== Directions for this task ==
List the records from the first line through the line containing "point(861,1068)", both included, as a numbered list, omitting any blank lines.

(Word and element location records)
____
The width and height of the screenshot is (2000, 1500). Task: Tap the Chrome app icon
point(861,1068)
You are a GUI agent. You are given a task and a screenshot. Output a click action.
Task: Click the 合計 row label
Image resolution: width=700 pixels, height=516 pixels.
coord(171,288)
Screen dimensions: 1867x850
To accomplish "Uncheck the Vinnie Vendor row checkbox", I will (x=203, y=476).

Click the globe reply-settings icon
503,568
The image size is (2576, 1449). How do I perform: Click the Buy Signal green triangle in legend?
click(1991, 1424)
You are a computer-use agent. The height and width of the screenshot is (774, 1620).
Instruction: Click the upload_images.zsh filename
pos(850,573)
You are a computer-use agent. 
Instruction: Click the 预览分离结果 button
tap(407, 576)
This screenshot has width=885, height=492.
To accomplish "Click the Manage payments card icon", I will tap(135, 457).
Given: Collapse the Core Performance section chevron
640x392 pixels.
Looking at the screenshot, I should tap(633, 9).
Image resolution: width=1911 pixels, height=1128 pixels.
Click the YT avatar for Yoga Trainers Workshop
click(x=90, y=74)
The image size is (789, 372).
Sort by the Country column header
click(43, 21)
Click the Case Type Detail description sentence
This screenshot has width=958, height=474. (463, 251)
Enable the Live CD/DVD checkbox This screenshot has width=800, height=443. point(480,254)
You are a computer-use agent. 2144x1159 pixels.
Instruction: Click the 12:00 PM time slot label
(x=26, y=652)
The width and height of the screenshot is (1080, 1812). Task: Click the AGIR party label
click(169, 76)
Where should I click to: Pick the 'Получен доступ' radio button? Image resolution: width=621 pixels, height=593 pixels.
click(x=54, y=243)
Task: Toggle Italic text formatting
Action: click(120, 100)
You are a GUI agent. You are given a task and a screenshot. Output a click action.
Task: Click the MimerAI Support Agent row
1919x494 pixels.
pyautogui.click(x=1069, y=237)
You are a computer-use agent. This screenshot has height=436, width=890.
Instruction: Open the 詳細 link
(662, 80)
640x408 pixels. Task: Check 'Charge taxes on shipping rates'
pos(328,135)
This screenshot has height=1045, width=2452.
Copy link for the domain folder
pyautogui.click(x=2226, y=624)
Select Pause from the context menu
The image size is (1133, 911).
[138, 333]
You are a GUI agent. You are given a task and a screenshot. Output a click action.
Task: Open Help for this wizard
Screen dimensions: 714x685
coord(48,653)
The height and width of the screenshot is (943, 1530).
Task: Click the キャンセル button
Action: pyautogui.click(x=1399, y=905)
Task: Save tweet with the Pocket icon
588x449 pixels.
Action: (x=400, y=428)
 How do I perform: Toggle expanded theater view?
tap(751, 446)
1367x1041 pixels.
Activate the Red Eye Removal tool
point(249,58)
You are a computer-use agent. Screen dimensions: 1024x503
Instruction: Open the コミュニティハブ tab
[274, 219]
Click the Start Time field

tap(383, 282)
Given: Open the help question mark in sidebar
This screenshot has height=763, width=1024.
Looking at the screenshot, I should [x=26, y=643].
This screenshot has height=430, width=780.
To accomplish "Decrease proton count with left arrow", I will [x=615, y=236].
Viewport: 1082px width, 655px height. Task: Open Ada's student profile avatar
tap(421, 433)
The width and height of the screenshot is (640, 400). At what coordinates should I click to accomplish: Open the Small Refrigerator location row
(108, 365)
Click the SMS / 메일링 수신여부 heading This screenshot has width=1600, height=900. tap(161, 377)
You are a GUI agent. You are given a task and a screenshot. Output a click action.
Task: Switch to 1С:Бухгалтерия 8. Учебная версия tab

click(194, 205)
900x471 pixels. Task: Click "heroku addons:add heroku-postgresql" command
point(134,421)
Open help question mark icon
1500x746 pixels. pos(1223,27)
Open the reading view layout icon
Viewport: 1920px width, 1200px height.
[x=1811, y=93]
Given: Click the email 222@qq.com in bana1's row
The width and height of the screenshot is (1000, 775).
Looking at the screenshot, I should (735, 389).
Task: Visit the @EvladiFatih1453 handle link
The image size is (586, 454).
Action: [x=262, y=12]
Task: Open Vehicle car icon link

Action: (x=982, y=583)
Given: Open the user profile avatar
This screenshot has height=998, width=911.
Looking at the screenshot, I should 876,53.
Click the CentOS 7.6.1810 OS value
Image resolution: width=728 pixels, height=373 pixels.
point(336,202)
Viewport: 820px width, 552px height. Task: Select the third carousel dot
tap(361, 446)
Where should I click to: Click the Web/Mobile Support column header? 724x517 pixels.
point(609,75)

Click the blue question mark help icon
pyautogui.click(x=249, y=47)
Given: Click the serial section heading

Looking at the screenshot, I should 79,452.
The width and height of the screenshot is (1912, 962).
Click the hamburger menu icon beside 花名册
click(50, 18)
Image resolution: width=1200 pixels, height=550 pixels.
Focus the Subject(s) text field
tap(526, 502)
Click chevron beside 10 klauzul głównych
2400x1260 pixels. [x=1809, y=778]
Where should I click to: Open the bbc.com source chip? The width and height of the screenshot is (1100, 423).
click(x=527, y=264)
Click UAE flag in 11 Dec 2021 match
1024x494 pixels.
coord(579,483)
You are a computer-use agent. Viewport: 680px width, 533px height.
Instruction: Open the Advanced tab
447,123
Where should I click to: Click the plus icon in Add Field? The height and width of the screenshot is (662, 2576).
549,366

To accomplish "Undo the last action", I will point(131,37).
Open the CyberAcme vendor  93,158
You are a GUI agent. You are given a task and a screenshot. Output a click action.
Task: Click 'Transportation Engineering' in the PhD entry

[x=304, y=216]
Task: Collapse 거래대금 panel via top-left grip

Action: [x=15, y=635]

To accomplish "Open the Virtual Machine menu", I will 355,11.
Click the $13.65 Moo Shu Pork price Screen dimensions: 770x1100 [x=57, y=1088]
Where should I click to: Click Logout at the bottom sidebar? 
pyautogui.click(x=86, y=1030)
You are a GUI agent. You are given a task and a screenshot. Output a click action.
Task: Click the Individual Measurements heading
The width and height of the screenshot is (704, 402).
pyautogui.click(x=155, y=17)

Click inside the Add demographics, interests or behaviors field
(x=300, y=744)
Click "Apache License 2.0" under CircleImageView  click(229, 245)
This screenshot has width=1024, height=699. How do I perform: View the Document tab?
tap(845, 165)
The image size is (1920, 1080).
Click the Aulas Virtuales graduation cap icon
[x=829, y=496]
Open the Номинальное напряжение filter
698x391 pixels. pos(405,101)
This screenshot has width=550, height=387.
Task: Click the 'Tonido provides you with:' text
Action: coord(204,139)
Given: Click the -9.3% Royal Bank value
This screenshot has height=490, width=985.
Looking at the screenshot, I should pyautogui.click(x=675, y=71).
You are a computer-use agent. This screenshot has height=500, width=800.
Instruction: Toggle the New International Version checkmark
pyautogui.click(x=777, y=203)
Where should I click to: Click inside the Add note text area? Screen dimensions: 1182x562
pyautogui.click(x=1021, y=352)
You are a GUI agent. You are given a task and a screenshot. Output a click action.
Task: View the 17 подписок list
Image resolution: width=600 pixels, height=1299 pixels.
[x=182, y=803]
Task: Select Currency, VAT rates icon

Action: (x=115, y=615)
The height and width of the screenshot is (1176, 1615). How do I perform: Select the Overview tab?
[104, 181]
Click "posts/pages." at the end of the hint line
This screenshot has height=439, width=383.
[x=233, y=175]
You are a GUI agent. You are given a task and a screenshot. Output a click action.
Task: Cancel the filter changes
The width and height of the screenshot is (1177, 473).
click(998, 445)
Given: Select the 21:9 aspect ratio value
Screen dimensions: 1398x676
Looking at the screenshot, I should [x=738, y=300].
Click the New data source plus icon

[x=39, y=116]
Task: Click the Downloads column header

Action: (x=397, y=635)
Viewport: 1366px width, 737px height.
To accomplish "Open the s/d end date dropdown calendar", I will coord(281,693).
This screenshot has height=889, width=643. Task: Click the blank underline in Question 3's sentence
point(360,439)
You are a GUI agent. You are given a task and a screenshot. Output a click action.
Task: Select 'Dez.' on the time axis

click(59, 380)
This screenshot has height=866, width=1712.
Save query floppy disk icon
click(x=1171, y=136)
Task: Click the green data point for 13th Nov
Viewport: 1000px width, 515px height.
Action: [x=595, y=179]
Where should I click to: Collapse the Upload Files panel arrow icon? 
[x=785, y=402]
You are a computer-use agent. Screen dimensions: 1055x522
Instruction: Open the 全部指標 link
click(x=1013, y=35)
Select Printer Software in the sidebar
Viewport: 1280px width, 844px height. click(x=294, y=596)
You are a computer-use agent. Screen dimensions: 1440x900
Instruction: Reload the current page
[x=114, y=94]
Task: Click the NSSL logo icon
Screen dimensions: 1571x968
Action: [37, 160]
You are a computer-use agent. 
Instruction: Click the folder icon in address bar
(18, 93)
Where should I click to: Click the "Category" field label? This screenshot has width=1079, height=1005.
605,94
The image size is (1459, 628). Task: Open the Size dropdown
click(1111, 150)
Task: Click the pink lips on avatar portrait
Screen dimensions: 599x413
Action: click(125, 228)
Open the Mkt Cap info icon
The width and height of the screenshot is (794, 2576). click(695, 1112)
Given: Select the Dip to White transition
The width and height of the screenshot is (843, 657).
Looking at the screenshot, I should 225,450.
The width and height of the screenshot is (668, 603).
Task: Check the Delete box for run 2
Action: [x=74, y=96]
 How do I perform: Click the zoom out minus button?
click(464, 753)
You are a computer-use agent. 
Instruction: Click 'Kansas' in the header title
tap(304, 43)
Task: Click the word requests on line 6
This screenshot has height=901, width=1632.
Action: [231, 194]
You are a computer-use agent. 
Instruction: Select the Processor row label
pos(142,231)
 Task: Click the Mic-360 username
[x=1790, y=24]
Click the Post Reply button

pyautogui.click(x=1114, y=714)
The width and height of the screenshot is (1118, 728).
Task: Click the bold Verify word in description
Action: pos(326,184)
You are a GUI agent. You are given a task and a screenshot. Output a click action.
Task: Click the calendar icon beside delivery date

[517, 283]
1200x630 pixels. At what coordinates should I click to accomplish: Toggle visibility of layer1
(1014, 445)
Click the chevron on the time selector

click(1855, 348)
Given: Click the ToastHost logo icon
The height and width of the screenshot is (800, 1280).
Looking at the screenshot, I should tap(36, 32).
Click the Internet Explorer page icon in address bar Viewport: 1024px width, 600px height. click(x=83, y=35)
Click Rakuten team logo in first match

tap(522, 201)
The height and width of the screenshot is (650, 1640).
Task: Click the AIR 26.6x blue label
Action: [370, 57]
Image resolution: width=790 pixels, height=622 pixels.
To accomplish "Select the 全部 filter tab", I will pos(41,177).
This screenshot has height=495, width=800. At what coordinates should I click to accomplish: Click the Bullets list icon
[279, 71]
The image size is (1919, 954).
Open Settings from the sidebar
____
== Answer to the task ==
1. The width and height of the screenshot is (2000, 1500). Task: Tap the Chrome app icon
2. point(861,1068)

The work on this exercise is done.